NASA launched it into space on September 5, 1977. It carries with it a gold-plated record on which sounds of Earth, Mozart and Chuck Berry can be heard. It houses a number of various spectrometers, a polarimeter and a magnetometer. Can you guess what it is? Give up or did the “golden record” give it away? Yes, of course we are referencing NASA’s Voyager 1 spacecraft and it has just become the first man-made object to travel beyond our own solar system and into interstellar space! In fact, it is an estimated 12 billion miles from our sun after 36 years of space travel. NASA has reported that it takes the crafts radio wave transmissions back to Earth a whopping 17 hours to reach us on the home planet. Despite being this far from our reach, NASA believes that the craft will be sending data transmissions back to Earth for another 13 years.


The definitive proof that Voyager 1 had indeed crossed into interstellar space was provided by a huge coronal mass ejection by our sun in March 2012 and took the solar wind about 13 months to finally reach the craft. The magnetic field given off by our sun disturbed the plasma, a medium some 40 times denser than the outskirts of our solar system, surrounding the probe. This enabled the onboard plasma wave instrument to determine the density of the surrounding media via wave-particle interactions. From this data scientists were able to definitively conclude that Voyager 1 had made it to interstellar space.
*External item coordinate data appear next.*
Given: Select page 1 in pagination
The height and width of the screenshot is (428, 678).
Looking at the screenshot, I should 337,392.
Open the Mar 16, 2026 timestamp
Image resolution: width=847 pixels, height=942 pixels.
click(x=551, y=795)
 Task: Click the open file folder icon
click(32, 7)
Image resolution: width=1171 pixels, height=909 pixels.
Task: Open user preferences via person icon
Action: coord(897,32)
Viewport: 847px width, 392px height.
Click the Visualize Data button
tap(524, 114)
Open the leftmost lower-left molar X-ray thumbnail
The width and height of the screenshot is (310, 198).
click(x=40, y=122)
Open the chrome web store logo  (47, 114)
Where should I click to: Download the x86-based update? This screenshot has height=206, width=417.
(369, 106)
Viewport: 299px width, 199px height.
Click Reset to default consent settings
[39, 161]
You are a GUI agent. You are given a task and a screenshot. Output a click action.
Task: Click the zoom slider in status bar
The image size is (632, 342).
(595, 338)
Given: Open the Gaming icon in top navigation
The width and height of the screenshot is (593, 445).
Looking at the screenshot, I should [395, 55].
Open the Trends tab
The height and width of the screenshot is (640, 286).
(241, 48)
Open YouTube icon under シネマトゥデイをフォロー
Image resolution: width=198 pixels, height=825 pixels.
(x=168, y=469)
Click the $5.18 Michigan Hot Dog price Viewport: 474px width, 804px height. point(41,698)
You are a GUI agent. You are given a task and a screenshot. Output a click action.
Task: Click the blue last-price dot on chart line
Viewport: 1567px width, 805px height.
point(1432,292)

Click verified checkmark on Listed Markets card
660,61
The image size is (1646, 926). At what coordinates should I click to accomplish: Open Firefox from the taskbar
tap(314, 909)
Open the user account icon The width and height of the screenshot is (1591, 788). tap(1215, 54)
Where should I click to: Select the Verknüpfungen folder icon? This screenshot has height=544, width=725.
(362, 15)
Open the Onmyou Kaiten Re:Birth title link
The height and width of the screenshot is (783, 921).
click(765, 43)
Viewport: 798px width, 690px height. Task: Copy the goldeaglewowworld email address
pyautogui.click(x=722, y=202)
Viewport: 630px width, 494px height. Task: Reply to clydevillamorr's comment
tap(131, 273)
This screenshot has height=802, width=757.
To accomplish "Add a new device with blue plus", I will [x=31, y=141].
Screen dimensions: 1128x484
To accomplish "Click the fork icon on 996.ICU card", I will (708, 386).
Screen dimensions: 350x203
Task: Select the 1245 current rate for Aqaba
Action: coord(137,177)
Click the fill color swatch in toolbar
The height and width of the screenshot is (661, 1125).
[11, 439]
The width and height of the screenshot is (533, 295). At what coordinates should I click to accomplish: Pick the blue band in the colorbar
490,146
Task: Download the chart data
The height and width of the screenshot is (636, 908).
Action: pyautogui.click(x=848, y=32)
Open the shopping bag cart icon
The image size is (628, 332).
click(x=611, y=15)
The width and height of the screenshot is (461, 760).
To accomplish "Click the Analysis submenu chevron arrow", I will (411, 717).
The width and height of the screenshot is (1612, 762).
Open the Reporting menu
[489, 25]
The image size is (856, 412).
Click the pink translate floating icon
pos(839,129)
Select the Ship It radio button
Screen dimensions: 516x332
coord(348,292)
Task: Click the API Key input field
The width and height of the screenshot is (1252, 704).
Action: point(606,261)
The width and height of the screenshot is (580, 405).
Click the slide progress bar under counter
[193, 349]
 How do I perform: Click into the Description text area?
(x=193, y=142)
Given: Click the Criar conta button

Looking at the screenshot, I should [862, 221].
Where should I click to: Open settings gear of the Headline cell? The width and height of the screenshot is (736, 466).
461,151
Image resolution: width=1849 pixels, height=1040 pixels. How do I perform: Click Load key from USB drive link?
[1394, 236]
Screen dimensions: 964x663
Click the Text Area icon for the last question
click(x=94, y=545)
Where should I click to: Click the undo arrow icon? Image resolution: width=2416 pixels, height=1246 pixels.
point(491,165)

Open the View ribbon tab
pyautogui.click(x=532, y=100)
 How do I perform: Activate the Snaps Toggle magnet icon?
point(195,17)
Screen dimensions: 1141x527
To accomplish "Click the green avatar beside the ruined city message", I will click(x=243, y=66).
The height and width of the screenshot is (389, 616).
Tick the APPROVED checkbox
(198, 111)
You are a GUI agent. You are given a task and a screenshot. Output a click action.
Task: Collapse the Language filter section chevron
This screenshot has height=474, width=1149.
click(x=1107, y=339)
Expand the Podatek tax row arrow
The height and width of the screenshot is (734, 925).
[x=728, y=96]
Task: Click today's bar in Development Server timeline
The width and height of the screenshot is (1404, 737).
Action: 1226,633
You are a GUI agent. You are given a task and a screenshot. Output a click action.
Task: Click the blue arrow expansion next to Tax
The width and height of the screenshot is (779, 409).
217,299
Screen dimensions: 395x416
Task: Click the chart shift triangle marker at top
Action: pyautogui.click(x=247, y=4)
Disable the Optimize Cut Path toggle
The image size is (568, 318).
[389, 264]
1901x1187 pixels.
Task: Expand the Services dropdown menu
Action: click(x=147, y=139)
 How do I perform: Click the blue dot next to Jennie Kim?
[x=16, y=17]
Over its 36 year journey, Voyager 1 has been critical in the study of Jupiter, Saturn and their moons. In fact, Voyager 1 is responsible for the discovery of the rings of Jupiter and the volcanic activity on Io. Voyager’s tour of the planets ceased in 1980 due to gravitational trajectory after passing by Titan for atmospheric studies. Some images of Jupiter and Io taken by the craft in 1979 and 1980 are displayed throughout the article.